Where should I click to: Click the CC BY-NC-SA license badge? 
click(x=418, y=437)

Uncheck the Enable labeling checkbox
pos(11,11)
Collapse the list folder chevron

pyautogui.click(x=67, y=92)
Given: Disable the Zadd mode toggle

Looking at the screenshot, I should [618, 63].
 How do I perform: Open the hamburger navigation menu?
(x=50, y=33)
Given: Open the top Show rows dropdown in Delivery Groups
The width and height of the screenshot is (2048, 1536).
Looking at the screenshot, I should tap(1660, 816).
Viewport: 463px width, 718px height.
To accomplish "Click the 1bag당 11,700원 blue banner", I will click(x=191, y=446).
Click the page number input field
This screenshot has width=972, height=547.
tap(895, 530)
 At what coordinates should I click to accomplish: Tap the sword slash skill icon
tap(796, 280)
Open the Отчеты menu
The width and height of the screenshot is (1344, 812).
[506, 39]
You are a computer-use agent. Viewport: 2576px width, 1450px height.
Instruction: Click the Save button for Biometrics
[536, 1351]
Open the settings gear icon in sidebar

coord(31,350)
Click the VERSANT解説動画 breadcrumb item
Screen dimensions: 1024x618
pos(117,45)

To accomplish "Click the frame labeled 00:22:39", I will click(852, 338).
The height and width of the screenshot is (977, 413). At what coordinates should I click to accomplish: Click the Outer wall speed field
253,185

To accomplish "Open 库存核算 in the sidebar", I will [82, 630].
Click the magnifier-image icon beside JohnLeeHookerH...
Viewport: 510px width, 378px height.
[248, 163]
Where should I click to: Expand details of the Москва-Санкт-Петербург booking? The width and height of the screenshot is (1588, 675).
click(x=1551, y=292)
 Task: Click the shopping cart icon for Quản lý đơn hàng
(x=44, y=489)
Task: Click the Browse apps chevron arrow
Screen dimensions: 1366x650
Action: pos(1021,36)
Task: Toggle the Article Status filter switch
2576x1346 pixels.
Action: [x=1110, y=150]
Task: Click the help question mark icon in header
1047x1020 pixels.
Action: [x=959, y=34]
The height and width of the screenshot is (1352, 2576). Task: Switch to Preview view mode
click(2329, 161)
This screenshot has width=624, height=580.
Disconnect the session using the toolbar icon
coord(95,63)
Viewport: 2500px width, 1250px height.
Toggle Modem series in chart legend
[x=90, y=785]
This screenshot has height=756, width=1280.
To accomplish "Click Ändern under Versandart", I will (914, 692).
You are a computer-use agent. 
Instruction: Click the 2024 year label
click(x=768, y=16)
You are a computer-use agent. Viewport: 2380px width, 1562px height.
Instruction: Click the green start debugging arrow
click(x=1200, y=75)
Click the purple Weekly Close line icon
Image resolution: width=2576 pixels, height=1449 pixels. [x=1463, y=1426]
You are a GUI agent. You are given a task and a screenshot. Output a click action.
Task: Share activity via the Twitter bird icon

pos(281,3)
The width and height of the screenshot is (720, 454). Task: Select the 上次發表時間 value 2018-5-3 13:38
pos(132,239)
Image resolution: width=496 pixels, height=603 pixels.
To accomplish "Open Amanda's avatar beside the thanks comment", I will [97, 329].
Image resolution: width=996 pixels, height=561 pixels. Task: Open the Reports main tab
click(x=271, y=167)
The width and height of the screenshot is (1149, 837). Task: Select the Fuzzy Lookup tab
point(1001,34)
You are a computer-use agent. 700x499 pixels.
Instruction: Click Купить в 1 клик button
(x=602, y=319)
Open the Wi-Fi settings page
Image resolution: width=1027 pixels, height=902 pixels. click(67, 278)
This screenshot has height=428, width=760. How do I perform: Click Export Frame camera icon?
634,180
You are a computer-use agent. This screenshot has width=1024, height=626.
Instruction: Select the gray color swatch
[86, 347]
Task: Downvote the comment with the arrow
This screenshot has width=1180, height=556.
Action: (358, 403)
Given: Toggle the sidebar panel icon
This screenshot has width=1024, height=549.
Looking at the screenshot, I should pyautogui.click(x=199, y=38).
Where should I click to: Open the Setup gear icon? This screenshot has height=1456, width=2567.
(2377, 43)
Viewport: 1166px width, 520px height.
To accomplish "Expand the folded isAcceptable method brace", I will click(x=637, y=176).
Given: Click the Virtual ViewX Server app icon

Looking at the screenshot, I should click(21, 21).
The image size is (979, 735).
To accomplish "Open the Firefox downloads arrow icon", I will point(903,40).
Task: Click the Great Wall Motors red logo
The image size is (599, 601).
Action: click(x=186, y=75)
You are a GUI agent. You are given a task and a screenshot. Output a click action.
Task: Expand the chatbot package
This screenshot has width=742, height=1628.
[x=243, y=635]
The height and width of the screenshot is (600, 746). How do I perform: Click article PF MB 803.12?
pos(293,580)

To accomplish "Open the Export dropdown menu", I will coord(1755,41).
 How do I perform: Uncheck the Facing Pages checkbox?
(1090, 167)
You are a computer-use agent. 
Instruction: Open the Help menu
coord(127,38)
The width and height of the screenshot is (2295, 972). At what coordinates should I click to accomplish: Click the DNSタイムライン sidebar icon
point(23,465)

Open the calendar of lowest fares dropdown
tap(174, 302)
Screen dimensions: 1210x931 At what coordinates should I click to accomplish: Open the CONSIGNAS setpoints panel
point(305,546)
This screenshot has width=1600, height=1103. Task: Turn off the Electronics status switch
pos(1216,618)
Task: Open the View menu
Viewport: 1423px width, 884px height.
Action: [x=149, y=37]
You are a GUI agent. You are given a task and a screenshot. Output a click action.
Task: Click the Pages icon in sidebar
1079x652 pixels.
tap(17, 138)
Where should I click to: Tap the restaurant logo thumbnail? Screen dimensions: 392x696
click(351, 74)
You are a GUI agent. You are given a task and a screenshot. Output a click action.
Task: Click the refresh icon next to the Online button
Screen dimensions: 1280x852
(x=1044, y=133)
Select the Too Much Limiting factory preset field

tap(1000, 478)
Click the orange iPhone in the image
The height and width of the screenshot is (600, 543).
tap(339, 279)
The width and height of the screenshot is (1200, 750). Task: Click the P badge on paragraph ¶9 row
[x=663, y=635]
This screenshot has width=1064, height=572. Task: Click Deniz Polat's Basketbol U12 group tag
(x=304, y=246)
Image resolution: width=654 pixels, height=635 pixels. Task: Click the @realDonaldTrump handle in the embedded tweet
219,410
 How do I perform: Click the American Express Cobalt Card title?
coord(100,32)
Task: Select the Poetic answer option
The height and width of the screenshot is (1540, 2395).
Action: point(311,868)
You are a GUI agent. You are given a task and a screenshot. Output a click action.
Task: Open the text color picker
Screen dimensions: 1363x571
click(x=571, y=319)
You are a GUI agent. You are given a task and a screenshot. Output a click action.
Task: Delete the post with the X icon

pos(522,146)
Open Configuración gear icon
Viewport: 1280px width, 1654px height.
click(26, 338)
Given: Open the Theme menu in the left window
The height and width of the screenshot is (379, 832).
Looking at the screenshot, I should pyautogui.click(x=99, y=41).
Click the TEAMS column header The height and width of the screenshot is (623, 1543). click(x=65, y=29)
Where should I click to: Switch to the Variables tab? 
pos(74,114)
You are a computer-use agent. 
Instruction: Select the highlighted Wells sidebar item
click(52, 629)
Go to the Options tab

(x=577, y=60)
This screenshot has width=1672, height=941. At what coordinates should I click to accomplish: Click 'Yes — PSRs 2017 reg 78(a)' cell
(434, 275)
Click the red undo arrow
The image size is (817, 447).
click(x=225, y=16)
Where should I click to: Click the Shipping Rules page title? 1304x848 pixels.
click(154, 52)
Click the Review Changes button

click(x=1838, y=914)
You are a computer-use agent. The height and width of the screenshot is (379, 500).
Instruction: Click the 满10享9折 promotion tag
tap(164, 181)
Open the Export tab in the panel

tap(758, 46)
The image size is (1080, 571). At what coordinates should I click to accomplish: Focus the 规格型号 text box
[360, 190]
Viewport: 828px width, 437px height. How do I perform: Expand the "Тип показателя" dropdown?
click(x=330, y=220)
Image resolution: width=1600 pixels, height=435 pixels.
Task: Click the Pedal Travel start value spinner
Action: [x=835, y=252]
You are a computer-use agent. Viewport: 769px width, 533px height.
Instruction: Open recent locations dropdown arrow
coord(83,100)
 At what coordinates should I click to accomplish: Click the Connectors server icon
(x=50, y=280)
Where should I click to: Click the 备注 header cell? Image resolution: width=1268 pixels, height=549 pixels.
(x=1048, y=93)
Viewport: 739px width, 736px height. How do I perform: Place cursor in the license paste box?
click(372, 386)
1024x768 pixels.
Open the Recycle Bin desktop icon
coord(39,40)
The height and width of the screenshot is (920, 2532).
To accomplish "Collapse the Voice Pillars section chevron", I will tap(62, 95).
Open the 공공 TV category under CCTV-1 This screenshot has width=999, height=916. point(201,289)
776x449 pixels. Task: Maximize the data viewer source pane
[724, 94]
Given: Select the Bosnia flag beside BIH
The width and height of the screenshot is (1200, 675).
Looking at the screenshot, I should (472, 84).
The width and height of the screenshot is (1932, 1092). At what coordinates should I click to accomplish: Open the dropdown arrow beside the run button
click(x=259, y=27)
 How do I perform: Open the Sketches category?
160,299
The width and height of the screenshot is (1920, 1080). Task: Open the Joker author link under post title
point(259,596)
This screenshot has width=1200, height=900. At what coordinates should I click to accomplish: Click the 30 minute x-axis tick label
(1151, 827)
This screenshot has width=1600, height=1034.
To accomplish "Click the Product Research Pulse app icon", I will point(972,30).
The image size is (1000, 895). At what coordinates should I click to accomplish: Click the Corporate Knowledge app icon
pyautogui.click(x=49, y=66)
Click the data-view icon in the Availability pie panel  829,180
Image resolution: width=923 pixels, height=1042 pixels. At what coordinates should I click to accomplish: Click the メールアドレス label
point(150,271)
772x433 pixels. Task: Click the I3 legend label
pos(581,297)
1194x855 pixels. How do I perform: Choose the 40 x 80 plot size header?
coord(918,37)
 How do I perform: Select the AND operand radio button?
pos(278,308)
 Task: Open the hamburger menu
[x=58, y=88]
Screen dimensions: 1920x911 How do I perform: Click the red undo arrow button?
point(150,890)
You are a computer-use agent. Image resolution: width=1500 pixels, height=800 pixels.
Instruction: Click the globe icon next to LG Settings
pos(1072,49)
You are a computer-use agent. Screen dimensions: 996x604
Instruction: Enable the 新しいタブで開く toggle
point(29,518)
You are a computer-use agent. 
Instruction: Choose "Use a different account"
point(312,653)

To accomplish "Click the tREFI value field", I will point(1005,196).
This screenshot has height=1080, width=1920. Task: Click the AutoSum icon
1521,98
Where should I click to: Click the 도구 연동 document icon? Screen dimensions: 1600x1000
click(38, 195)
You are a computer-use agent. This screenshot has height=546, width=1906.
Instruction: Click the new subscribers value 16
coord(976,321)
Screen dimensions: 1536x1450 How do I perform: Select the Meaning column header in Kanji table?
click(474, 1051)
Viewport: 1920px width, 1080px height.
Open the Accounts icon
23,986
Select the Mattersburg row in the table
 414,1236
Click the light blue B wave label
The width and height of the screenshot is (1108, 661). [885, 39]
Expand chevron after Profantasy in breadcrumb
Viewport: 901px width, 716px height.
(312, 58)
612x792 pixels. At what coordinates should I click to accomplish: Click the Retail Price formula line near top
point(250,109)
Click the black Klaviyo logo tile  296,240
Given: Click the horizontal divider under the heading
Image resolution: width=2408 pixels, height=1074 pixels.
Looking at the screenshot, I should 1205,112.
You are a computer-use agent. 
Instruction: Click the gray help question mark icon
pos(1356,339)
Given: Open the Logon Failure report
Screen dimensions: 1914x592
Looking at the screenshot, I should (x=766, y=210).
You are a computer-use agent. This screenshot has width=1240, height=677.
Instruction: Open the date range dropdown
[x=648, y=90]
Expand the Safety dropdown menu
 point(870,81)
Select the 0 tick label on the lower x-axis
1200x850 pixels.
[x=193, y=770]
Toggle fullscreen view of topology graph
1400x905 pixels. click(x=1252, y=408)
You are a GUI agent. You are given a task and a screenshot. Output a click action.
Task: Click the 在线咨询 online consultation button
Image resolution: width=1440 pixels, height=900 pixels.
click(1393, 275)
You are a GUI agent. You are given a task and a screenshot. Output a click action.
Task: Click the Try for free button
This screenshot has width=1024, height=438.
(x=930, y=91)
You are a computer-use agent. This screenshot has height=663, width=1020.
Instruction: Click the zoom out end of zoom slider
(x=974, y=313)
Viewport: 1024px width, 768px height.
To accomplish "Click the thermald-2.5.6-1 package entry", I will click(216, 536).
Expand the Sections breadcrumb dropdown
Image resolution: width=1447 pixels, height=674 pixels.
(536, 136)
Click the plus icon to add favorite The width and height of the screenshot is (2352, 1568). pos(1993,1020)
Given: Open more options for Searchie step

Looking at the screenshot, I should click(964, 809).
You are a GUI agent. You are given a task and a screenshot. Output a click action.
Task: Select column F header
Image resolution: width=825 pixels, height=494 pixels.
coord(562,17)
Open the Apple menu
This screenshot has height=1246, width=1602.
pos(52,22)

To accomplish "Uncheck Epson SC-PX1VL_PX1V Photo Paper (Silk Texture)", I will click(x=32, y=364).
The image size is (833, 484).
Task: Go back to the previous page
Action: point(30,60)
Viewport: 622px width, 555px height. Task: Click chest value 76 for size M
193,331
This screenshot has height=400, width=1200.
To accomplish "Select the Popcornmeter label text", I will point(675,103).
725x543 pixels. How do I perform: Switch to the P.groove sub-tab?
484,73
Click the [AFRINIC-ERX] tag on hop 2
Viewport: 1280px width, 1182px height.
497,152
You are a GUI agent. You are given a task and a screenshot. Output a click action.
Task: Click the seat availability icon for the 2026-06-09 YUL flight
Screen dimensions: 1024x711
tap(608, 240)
-=-=-=-=-
Reproduce the portion of the listing from the line with "Where should I click to: Open" up to and including the line with "tap(17, 138)", substituting "drop-down" for every occurrence of "dropdown" and leaving everything else unchanged. Return only those lines.

Full response:
Where should I click to: Open the Setup gear icon? This screenshot has height=1456, width=2567.
(2377, 43)
Viewport: 1166px width, 520px height.
To accomplish "Expand the folded isAcceptable method brace", I will click(x=637, y=176).
Given: Click the Virtual ViewX Server app icon

Looking at the screenshot, I should click(21, 21).
The image size is (979, 735).
To accomplish "Open the Firefox downloads arrow icon", I will point(903,40).
Task: Click the Great Wall Motors red logo
The image size is (599, 601).
Action: click(x=186, y=75)
You are a GUI agent. You are given a task and a screenshot. Output a click action.
Task: Expand the chatbot package
This screenshot has width=742, height=1628.
[x=243, y=635]
The height and width of the screenshot is (600, 746). How do I perform: Click article PF MB 803.12?
pos(293,580)

To accomplish "Open the Export drop-down menu", I will coord(1755,41).
 How do I perform: Uncheck the Facing Pages checkbox?
(1090, 167)
You are a computer-use agent. 
Instruction: Open the Help menu
coord(127,38)
The width and height of the screenshot is (2295, 972). At what coordinates should I click to accomplish: Click the DNSタイムライン sidebar icon
point(23,465)

Open the calendar of lowest fares drop-down
tap(174, 302)
Screen dimensions: 1210x931 At what coordinates should I click to accomplish: Open the CONSIGNAS setpoints panel
point(305,546)
This screenshot has width=1600, height=1103. Task: Turn off the Electronics status switch
pos(1216,618)
Task: Open the View menu
Viewport: 1423px width, 884px height.
Action: [x=149, y=37]
You are a GUI agent. You are given a task and a screenshot. Output a click action.
Task: Click the Pages icon in sidebar
1079x652 pixels.
tap(17, 138)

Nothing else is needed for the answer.